Task details
Please quote exactly the lines below from the line containing "Given: Click the Randomize Array button" to the line containing "Open browser Settings and more menu", both lines included, and nothing else.
** Opening Data supplied block **
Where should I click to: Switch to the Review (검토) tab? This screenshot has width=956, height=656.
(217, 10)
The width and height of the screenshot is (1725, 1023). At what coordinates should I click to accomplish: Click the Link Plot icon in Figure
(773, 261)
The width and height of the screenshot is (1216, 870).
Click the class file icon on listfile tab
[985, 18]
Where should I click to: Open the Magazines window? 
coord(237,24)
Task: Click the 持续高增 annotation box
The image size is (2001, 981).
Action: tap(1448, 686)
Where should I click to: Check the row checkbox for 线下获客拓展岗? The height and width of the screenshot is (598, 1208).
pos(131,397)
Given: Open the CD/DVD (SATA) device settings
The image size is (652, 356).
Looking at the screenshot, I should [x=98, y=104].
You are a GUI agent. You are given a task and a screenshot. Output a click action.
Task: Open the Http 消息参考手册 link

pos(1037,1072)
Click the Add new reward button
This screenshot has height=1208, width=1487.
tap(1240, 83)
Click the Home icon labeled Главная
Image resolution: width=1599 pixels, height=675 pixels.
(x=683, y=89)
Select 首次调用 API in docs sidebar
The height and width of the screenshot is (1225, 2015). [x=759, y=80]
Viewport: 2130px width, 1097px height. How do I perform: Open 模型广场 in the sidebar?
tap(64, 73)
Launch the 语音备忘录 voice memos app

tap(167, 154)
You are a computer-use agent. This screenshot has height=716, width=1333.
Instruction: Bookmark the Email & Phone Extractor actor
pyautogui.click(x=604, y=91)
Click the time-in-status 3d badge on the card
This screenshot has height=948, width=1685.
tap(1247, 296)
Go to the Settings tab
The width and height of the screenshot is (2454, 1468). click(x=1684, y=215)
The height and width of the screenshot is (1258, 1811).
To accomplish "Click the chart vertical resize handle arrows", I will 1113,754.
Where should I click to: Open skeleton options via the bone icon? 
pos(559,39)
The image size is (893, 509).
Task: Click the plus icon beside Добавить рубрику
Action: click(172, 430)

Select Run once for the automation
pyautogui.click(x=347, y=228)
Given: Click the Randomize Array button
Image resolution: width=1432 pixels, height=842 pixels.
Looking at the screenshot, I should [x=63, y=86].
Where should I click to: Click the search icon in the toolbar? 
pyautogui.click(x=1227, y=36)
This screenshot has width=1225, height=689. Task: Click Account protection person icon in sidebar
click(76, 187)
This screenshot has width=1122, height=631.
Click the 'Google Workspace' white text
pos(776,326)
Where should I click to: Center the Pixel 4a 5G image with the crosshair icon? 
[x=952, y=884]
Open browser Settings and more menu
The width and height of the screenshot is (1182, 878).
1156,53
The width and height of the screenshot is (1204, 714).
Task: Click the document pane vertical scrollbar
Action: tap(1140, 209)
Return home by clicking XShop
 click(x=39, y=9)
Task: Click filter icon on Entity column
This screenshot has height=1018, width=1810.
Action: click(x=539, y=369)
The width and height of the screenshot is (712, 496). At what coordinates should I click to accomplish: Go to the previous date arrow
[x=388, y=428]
** Closing Data supplied block **
Completed task
Given: Click the Randomize Array button
Image resolution: width=1432 pixels, height=842 pixels.
Looking at the screenshot, I should [x=63, y=86].
Where should I click to: Click the search icon in the toolbar? 
pyautogui.click(x=1227, y=36)
This screenshot has width=1225, height=689. Task: Click Account protection person icon in sidebar
click(76, 187)
This screenshot has width=1122, height=631.
Click the 'Google Workspace' white text
pos(776,326)
Where should I click to: Center the Pixel 4a 5G image with the crosshair icon? 
[x=952, y=884]
Open browser Settings and more menu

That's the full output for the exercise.